WHO HAS THE (GOOD) IDEAS NOW?

Lionel Trilling in 1950:

…it is the plain fact that nowadays,there are no conservative or reactionary ideas in general circulation…The conservative impulse and the reactionary impulse do not, with some isolated and some ecclesiastical exceptions, express themselves in ideas but only in actons or in irritable mental gestures which seek to resemble ideas.

There you have a seventy-two-year old manifestation of liberal smugness, ignorance, illusion and isolation. But perhaps this was, indirectly, a call to arms for the conservative movement which was underground and burst out in full view in the mid-fifties and, happily, struggles on today between the extremes of Democratic radicalism and Republican fecklessness.

But it is not entirely inaccurate to suggest that genuine conservatism, as opposed to Trumpism, etc., has once again lost its confidence or sense of direction.

Academia and the mainstream media treat conservatism as a kind of mental disorder. And they are likely to confuse the rabble that burst into the halls of the Capitol on January 6, 2021 with conservatism. I submit that this is a willful libel, and that they know better. I guess that action would fall into Lionel Trillings curious and wrongheaded 1950 diagnosis of a “conservative” action, or an “irritable mental gesture” transformed into mass action.

But, in the realm of ideas, look out there and see who really look like the crazy ones.

To be fair, look left and right. But don’t just observe the “irritable mental gestures” or actions of one side. Read! We’re talking about ideas here.

_Task instructions_.
1/ According to the essay on conservative ideas, when did the conservative movement burst out in full view?
2/ Extend the essay on conservative ideas with a few sentences that pick up after its final line.

_Supplied records_.
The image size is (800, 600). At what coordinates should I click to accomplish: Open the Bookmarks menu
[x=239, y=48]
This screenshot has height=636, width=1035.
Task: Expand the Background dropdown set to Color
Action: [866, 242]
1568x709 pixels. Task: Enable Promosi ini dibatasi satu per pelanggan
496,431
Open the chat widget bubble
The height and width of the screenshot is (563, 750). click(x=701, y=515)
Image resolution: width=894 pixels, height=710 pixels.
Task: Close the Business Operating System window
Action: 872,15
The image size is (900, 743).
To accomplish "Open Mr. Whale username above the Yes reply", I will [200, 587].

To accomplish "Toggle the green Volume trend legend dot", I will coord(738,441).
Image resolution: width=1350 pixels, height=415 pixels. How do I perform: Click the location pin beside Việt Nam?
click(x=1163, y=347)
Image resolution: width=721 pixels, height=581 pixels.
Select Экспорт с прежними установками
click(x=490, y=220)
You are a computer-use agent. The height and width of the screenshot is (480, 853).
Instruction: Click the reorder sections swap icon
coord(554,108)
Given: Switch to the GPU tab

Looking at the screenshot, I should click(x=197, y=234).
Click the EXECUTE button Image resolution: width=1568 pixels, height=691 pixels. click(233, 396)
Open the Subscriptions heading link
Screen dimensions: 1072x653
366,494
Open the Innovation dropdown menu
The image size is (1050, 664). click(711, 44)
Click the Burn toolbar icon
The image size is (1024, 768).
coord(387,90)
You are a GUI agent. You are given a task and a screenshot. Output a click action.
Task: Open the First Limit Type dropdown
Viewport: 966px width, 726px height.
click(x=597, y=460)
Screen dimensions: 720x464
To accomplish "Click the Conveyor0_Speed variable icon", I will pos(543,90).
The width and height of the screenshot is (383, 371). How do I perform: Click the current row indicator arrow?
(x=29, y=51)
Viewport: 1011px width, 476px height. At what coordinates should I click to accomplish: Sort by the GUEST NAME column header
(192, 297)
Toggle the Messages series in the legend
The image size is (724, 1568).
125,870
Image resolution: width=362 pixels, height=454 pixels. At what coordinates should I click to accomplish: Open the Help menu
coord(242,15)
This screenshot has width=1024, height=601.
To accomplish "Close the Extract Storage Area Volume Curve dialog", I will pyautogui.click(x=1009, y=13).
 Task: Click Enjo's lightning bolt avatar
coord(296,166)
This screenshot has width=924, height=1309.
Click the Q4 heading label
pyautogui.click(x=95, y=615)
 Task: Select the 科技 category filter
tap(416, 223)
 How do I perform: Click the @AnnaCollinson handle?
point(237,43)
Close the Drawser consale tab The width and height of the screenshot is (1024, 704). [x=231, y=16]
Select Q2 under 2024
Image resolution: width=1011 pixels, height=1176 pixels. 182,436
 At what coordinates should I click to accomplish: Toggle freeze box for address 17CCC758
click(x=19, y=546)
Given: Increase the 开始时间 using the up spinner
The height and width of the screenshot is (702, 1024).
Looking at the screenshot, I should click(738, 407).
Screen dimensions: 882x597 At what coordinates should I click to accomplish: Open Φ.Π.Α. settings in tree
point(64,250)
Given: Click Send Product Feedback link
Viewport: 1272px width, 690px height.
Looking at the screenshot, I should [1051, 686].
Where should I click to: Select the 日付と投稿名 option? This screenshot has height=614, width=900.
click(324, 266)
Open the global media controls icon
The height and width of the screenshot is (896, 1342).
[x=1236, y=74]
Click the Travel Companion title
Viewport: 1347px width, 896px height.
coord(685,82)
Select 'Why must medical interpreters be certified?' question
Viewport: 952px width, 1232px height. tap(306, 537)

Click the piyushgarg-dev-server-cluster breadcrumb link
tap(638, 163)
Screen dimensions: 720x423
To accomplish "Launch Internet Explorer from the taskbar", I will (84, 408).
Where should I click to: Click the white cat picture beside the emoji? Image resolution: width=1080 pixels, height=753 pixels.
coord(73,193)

_Responses to the exercise_.
1/ In the mid-fifties.

2/
Sadly, however, there may be, as I think about it, much truth in British philsopher Roger Scruton’s diagnosis of the crisis of conservatism as stated in 1980, thirty years after liberal Lionel Trilling offered his two cents worth on the subject. Scruton wrote, Conservatism may rarely announce itself in maxims, formulae or aims. Its essence is inarticulate, and its expresson, when compelled, skeptical.

Conservative New York Times columnist Roger Douthat wrote recently, the ossified Reaganism that the younger conservatives intend to supplant is locked into the world of 1980.

Yes, there are, indeed, new brands of conservatism afoot in the land. Among the exponants of one such brand I might be at a loss to label might be counted Roger Kimbell, an art, culture and political commentator and editor of the journal, The New Criterion. And in the midst of a long analysis of the current state of conservatism in the current issue, he suggests that the election of Donald Trump, “unlikely though it seemed at the time” and given the alternatives, might have amounted to a battle for the soul of the country and, for some scholars and voters, in the current polarized state of affairs, may well have represented “the only chance for national survival.”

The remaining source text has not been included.